Beyond Uganda’s failing morals
Post By Diaspoint | May 4, 2023
People refuse to help not because they don’t feel for others but because the history of helping in Uganda has taught them to fear the injustice of the law.
Wilfred Muhwezi was a father of four, with his first born in Primary Seven. Wilfred was a High School teacher, a Parish Chief in Mbarara and a Gombolola Internal Security Officer (GISO) in Ibanda. In the last week of April 2023, he perished in a road accident on a ruined section of the Mbarara-Ibanda highway. Wilfred was carrying his wife, also a teacher, and their three-year-old lastborn child on a motorcycle when they were hit by an overtaking Isuzu Forward truck.
The eyewitness account of a Boda-Boda rider turned Wilfred’s burial in Ibanda into a moral challenge. He narrated that while Wilfred lay terribly fractured and struggling for his life by the roadside, the first local responders to the accident scene begged passing cars to assist and rushed him to hospital in vain. In fact, one of the cars that did not stop was of a relative. The truck that hit him made a run for it and some Boda-Boda cyclists pursued it until the driver abandoned it, taking to his heels. Wilfred’s accident scenario was just a repetition of the norm on Uganda’s roads. How do we make sense of the “heartlessness” that hears cries for help and never comes to the rescue? Where did the morals go?
To make sense of the Ugandan public’s moral degeneration, we need to understand the state’s praxis of the law. It is common practice for the Uganda Police Force to distressingly interrogate Good Samaritans on matters to which they only came to offer a helping hand. Road users who meet accident victims in isolated places now just pass by, refusing to call the Police in fear of being unkindly followed up. For the victims who have made it to the hospitals and clinics alive, the Good Samaritans sometimes have been charged with paying admission fees or purchasing first aid kits as though they were prepared for the accident.

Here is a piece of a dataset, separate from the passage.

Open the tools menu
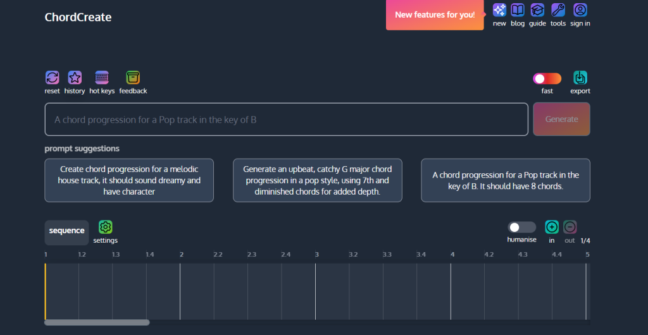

The hospitals and clinics have even transformed themselves into prisons, detaining the Good Samaritans until relatives of the victims have arrived. In some instances, families of the victims turn against the Good Samaritans and the uncritical laws of Uganda allow for such treachery to thrive. For a state that lacks an adequate emergency ambulance infrastructure, instead of at least rewarding those who help accident victims, several Good Samaritans have been remanded to prison.